**EXERCISE GOAL**: Under this line are the records; write out word for word the part that begins at the line containing "Click the opacity slider handle" and ends at the line containing "Toggle green V status of LS 01", and no more.

**DATASET ENTRIES**:
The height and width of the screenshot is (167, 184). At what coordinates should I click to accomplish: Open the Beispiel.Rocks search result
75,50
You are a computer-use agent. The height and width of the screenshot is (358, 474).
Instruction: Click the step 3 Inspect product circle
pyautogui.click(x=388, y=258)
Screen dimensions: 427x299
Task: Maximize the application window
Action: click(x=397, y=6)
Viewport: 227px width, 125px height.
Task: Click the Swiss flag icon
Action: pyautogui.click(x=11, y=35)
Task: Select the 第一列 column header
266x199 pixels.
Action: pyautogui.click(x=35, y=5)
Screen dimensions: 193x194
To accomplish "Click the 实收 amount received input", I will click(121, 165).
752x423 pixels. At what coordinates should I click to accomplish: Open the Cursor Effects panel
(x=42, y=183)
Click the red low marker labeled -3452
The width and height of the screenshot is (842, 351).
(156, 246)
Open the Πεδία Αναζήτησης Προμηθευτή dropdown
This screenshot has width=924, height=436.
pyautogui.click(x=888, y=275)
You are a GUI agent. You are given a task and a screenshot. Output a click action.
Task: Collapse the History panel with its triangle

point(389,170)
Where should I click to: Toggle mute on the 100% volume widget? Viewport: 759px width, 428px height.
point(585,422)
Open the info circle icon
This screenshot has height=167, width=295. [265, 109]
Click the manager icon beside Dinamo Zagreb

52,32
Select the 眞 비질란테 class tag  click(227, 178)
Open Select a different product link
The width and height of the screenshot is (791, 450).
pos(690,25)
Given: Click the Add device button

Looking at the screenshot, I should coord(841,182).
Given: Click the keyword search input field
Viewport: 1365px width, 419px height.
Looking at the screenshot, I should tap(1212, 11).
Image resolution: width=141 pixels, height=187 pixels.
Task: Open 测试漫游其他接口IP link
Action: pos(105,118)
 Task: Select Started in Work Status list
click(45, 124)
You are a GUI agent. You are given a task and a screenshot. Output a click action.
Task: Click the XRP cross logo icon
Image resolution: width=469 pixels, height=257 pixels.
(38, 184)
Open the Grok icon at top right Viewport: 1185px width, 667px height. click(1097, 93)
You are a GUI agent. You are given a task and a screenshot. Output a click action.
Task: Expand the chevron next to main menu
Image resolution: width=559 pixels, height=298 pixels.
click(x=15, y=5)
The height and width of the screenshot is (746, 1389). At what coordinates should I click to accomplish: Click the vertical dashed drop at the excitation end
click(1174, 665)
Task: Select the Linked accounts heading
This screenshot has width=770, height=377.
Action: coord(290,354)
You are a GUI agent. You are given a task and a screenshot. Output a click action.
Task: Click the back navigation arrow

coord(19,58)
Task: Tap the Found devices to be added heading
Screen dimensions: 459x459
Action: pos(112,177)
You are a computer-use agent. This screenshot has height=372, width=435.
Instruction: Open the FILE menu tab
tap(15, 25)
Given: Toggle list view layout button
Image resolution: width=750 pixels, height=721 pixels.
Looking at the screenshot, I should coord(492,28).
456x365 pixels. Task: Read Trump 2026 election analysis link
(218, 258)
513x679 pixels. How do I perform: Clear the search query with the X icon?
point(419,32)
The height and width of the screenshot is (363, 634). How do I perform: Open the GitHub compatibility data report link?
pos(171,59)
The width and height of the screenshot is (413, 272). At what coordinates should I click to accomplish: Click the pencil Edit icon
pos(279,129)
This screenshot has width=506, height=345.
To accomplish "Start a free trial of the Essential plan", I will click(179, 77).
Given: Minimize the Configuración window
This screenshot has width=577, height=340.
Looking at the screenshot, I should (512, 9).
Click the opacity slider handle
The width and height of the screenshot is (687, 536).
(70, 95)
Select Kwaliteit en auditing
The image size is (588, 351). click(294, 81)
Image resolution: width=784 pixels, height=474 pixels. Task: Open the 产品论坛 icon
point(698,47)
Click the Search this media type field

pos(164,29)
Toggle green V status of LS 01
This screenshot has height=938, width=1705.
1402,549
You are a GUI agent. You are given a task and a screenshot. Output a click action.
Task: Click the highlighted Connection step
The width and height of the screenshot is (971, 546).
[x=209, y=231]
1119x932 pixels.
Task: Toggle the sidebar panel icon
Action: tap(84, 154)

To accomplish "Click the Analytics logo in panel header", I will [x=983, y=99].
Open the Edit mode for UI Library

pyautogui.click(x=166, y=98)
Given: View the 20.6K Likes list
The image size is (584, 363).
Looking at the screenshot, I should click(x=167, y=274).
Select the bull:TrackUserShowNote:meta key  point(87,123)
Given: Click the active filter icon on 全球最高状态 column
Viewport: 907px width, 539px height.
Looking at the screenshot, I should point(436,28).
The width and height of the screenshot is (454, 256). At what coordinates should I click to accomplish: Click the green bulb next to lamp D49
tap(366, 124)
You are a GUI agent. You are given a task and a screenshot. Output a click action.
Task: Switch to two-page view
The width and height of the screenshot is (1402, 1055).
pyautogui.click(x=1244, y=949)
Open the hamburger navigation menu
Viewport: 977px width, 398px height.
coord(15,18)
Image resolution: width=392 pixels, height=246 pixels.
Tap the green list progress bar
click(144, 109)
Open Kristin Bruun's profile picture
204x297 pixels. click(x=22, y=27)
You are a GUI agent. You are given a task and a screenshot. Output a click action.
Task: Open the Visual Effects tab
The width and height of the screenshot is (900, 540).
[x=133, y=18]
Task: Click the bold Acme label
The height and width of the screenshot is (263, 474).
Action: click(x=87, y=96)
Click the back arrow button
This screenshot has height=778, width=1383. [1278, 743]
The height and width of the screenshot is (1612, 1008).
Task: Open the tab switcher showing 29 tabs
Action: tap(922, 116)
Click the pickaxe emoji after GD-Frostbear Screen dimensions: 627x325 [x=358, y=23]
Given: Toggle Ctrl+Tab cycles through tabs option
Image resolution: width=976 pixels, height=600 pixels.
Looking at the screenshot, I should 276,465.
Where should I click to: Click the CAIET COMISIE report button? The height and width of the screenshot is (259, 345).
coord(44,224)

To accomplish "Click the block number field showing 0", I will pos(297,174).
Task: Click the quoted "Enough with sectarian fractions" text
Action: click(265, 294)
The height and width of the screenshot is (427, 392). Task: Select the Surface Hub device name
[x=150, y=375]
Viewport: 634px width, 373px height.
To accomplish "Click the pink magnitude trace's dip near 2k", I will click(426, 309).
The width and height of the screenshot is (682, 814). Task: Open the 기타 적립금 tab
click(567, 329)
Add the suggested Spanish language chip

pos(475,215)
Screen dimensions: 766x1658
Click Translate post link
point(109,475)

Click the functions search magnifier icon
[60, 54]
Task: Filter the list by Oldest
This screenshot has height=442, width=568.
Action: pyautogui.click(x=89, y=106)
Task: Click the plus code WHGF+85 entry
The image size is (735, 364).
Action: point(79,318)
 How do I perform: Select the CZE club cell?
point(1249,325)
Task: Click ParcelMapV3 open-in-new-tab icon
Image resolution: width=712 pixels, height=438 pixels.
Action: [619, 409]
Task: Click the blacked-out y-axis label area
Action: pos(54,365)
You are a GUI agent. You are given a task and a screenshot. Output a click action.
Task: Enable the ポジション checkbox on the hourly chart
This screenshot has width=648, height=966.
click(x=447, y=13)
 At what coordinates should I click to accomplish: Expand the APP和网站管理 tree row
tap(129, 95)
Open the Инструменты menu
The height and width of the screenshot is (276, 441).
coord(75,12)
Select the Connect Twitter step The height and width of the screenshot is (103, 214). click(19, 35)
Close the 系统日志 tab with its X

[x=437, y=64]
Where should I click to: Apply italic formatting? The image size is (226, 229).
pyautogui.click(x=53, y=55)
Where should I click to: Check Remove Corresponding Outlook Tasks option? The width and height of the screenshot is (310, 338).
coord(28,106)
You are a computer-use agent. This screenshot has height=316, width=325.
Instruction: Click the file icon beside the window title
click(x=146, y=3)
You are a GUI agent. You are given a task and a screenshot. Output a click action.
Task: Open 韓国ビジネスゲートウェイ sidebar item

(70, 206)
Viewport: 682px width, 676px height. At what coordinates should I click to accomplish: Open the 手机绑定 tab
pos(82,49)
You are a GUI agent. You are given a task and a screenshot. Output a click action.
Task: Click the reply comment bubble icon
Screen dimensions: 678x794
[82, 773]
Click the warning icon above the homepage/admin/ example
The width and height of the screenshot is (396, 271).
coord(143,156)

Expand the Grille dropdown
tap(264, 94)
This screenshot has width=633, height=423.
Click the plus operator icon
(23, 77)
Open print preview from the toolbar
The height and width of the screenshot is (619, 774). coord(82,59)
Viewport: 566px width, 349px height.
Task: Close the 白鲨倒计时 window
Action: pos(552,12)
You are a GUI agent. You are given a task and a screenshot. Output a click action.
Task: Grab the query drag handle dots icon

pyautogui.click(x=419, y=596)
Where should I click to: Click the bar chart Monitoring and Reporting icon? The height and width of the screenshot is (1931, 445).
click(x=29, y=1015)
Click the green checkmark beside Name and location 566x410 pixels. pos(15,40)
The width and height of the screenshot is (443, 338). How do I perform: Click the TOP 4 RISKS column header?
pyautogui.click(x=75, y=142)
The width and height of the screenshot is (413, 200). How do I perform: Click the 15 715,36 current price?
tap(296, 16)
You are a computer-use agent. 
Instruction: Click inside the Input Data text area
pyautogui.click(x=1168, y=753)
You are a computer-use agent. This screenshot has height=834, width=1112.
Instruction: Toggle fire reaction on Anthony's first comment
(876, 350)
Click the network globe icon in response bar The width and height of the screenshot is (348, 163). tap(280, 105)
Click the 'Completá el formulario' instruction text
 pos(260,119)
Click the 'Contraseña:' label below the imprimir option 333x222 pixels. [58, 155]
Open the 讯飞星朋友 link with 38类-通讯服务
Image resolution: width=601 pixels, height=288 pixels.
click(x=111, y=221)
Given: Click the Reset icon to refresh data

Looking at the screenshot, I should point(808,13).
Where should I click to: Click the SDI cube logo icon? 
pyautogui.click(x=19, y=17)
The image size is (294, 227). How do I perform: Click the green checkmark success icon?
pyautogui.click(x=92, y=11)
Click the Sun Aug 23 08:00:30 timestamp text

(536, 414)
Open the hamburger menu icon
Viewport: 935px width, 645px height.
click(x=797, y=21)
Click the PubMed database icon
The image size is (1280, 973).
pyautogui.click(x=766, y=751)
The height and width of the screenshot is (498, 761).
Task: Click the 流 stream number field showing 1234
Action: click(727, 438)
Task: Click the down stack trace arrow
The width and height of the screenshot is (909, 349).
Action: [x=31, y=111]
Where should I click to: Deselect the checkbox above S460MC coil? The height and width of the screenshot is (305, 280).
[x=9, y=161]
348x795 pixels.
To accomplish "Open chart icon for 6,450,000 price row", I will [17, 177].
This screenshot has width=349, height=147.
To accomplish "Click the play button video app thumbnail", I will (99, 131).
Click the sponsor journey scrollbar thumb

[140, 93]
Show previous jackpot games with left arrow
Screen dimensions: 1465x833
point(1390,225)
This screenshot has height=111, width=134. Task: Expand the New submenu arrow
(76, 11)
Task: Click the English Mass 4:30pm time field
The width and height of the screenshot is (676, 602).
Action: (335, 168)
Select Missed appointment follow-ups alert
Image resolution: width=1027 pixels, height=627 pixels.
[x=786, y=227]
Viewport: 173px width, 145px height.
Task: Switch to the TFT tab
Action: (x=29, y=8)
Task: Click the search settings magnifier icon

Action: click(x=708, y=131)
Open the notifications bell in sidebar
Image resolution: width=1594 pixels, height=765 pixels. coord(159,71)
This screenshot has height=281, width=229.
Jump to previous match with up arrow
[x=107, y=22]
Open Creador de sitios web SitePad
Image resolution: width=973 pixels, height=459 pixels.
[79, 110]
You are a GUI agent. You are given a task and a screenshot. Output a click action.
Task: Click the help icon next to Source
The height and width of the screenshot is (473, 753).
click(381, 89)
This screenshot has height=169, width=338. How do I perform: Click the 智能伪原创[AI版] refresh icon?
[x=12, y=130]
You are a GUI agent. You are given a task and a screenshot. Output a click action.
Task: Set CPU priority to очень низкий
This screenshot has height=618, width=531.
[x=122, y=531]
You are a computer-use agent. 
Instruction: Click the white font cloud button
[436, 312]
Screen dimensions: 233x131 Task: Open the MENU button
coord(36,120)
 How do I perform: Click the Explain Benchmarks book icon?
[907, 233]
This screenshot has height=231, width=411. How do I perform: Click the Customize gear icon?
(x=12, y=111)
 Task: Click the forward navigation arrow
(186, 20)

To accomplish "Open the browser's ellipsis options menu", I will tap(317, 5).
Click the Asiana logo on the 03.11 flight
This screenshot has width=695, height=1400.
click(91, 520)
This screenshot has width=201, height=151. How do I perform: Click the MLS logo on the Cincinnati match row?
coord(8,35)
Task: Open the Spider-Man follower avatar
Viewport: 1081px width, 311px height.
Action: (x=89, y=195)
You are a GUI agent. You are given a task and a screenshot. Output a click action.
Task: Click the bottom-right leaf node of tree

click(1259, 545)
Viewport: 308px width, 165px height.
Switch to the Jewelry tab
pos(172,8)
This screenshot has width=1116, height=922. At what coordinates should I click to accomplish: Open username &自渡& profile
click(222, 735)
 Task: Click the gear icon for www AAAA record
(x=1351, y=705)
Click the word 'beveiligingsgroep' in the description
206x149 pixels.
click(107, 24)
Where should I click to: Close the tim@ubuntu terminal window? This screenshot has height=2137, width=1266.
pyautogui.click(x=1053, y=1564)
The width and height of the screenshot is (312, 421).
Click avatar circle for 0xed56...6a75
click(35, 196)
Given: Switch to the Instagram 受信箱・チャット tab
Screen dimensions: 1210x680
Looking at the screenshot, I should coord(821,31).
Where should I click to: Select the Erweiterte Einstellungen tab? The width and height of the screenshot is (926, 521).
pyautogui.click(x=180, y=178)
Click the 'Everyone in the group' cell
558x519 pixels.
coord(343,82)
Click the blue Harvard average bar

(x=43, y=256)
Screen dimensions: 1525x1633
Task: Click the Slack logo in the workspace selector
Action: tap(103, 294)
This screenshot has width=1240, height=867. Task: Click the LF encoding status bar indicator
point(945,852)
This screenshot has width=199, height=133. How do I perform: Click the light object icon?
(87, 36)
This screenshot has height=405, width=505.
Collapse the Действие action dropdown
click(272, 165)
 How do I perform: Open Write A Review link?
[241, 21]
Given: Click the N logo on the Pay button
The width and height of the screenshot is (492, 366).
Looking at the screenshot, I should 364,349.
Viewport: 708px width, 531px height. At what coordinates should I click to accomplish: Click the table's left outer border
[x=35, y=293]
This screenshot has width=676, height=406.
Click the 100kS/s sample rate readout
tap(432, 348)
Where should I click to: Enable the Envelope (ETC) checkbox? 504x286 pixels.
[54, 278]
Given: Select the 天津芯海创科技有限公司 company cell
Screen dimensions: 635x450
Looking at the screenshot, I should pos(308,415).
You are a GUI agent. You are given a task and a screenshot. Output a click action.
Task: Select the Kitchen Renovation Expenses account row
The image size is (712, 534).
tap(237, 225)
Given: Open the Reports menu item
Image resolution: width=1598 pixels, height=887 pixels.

**OUTPUT**:
Click the opacity slider handle
The width and height of the screenshot is (687, 536).
(70, 95)
Select Kwaliteit en auditing
The image size is (588, 351). click(294, 81)
Image resolution: width=784 pixels, height=474 pixels. Task: Open the 产品论坛 icon
point(698,47)
Click the Search this media type field

pos(164,29)
Toggle green V status of LS 01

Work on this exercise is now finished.